In 1999, Townsend formed a production company called ZeeTee Productions with Stan Zemanek whom he had worked with at 2UW in the late 1970's to develop a range of new television shows, including a new quiz show.

==Personal life and death==
On 3 April 1992, Townsend was involved in an altercation with a truck driver after the truck collided with the rear end of Townsend's Mercedes-Benz. The 42-year-old truck driver pleaded not guilty to negligent driving, alleging that Townsend had changed lanes dangerously as both vehicles turned into Macquarie Street in the Sydney CBD, after which Townsend left the scene of the accident. Townsend claimed he left as he had feared the truck driver may have become violent after shaking his fist in Townsend's face. The magistrate accepted Townsend's evidence and fined the truck driver $100.
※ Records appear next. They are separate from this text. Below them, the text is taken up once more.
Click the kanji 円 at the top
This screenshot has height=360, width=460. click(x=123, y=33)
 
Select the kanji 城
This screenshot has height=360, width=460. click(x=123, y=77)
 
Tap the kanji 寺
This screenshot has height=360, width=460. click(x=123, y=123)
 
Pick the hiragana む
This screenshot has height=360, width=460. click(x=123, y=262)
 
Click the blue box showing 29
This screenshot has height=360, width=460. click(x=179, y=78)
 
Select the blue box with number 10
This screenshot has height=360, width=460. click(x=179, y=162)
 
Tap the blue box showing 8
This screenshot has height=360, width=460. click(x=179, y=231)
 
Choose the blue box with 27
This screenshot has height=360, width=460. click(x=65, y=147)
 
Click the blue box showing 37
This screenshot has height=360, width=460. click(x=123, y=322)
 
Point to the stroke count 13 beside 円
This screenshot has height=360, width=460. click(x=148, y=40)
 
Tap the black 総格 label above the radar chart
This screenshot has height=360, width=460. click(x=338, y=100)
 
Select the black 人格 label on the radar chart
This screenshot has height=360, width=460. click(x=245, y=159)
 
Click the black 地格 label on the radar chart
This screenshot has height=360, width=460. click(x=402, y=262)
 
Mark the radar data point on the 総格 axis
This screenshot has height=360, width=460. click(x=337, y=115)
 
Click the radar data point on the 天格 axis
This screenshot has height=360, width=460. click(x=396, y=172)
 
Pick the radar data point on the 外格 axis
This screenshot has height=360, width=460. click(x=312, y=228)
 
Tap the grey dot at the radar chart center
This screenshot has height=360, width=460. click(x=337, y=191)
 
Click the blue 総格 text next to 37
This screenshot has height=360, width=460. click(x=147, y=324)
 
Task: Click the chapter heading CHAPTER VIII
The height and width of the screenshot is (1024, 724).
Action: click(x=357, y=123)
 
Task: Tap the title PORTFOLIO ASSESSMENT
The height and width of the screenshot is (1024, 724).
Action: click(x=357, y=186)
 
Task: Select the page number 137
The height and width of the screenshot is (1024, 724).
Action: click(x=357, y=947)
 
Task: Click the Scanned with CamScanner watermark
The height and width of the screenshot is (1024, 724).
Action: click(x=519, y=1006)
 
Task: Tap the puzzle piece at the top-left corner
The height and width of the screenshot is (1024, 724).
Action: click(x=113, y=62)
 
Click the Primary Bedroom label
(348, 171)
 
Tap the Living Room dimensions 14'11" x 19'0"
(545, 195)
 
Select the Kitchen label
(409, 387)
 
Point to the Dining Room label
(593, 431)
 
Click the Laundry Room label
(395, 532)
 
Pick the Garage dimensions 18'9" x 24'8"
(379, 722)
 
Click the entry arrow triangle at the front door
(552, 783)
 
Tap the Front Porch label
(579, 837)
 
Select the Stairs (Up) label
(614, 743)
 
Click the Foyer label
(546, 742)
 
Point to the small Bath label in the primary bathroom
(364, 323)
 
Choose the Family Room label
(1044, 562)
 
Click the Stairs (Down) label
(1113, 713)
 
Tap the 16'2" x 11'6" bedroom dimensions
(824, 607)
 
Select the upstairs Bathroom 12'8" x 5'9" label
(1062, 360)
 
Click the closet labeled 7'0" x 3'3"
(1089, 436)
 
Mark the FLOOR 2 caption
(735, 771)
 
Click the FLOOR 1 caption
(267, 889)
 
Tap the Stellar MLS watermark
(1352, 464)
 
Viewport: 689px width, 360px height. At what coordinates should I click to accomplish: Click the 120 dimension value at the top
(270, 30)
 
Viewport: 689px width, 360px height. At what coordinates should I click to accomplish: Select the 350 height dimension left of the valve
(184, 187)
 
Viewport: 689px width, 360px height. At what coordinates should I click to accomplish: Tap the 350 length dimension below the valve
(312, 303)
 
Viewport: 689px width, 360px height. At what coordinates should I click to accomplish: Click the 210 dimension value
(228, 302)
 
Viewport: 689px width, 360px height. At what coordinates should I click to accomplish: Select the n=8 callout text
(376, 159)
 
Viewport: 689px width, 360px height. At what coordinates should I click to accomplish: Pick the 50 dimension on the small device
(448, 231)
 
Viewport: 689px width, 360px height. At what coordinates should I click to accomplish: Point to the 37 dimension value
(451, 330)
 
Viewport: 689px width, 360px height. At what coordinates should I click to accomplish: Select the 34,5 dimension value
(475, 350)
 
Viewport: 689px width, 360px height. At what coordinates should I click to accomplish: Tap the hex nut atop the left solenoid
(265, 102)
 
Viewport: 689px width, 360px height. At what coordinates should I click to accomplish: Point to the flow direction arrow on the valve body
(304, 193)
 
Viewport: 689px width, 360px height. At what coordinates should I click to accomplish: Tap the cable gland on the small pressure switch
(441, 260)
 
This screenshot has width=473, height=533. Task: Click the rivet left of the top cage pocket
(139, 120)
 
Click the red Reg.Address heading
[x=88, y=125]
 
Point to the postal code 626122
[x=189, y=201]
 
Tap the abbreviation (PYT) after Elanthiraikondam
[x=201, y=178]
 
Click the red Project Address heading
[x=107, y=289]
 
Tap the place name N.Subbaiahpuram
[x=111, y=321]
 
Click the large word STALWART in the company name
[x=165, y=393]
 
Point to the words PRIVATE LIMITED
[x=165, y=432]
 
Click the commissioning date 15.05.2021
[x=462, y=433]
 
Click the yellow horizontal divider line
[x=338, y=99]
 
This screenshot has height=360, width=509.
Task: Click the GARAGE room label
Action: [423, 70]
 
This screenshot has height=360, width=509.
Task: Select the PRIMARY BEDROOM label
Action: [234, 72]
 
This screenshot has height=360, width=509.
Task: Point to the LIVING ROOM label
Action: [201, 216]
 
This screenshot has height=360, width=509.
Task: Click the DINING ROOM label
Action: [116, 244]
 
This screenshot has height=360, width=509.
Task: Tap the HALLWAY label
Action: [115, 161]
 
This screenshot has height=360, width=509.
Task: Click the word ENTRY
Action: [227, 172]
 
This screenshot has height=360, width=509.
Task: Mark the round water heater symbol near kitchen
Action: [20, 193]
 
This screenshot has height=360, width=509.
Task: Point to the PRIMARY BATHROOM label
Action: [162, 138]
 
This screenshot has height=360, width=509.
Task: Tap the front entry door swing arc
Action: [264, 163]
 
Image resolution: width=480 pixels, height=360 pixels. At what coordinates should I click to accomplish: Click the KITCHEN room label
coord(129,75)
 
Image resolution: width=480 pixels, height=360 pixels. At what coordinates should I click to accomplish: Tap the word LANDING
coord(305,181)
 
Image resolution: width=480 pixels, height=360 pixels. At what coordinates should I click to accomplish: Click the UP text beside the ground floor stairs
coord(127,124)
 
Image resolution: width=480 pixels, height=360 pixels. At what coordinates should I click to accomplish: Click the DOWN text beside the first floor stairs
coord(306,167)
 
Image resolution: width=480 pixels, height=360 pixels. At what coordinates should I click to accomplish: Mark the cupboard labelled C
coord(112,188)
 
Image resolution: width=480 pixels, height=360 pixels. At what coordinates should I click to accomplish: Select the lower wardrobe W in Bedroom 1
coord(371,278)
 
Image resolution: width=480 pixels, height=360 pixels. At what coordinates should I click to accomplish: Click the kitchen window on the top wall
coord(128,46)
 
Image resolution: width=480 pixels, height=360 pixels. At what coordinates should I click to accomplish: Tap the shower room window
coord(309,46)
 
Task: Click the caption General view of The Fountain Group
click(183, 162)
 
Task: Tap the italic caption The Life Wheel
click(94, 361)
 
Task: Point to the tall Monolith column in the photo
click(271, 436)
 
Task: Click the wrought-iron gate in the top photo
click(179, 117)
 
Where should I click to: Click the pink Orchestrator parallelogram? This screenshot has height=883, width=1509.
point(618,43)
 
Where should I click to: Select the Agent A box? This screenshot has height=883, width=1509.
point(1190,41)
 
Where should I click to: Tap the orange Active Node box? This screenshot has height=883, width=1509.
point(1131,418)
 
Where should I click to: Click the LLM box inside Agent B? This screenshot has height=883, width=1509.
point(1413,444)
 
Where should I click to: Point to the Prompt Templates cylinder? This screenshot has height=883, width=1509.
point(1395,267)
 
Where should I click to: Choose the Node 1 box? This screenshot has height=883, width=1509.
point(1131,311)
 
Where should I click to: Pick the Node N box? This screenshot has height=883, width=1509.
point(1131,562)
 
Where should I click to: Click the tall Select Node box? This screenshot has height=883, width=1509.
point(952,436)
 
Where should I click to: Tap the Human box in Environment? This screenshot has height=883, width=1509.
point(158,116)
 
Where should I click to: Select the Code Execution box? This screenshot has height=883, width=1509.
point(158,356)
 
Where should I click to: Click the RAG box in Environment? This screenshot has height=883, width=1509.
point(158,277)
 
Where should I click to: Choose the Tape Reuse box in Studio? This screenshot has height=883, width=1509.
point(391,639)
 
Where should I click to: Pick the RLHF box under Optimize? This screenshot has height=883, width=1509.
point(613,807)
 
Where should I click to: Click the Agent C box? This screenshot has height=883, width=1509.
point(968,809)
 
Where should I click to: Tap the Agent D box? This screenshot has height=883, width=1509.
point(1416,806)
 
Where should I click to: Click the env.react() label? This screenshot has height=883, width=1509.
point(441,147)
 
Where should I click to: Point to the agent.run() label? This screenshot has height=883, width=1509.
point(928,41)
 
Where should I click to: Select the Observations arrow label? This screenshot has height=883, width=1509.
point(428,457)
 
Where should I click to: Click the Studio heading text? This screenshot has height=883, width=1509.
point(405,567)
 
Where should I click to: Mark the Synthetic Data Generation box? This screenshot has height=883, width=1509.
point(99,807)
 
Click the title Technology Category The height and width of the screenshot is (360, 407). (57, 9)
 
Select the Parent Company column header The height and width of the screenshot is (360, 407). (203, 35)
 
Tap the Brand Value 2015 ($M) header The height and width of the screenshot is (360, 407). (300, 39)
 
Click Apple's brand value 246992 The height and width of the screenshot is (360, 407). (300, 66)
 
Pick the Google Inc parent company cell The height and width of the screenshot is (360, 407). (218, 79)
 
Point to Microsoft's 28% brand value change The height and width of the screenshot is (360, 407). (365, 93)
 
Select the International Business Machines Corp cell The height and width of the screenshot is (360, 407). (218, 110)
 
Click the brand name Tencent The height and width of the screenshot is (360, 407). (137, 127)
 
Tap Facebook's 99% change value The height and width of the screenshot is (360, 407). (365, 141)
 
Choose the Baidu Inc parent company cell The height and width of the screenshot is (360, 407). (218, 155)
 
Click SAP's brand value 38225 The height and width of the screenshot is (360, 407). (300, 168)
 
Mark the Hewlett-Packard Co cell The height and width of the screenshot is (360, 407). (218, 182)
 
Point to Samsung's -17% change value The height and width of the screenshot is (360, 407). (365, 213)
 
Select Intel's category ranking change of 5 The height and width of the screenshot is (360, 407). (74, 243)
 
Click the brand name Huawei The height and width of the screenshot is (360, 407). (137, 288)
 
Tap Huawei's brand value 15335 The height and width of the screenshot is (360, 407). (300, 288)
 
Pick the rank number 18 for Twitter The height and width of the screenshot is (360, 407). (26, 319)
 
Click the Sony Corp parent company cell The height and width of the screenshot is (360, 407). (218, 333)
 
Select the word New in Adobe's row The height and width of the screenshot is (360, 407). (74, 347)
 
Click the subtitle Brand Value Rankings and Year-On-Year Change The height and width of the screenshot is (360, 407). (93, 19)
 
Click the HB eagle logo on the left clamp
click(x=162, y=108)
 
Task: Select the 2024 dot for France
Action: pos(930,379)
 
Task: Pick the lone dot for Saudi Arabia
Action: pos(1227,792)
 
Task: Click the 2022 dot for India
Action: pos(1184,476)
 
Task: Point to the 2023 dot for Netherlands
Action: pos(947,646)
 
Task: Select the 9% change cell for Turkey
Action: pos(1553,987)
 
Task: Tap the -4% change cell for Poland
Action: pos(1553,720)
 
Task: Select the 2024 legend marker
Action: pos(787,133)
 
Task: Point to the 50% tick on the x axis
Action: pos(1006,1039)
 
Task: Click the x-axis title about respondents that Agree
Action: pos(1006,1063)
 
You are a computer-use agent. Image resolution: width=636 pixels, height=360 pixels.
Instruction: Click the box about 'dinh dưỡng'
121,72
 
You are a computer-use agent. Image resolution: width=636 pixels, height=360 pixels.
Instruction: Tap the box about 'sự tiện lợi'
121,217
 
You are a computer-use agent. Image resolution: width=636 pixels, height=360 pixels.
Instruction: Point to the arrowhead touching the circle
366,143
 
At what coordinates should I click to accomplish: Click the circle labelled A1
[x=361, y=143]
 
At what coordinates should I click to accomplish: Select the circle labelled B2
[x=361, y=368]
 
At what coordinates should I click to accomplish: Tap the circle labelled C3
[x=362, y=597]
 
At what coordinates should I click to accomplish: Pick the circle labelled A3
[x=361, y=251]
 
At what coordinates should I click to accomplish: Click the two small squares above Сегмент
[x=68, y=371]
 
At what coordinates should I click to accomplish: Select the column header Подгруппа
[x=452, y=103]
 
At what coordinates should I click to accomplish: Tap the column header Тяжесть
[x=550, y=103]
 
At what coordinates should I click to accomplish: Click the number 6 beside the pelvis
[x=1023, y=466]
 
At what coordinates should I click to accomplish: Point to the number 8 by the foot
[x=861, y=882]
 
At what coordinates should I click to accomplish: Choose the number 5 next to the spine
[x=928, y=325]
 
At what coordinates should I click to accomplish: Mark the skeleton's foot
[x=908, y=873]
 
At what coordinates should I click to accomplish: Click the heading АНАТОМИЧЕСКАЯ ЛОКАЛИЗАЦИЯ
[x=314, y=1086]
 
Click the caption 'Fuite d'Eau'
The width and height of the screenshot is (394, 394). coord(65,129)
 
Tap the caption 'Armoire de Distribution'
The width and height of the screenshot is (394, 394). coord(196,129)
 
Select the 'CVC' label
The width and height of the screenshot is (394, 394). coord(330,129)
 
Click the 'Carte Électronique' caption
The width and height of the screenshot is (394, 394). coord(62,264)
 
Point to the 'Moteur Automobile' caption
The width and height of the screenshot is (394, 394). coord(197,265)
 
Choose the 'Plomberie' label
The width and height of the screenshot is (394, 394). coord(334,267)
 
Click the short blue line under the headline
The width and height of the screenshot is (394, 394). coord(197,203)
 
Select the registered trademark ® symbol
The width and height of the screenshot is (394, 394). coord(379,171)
Townsend suffered three strokes. In August 2005, he told ABC TV he feared the next stroke might kill him.

Townsend had two children with his wife Rosanna (1950–2003): Michael Townsend and actress Nadia Townsend, who appeared on Channel 7's City Homicide. He also had another daughter, Lisbeth Kennelly, from a previous relationship. After Rosanna's death, his partner was Kerrie Gleeson until her death in 2015.

Townsend died on 14 January 2025, at the age of 79, having recently been diagnosed with an aggressive cancer.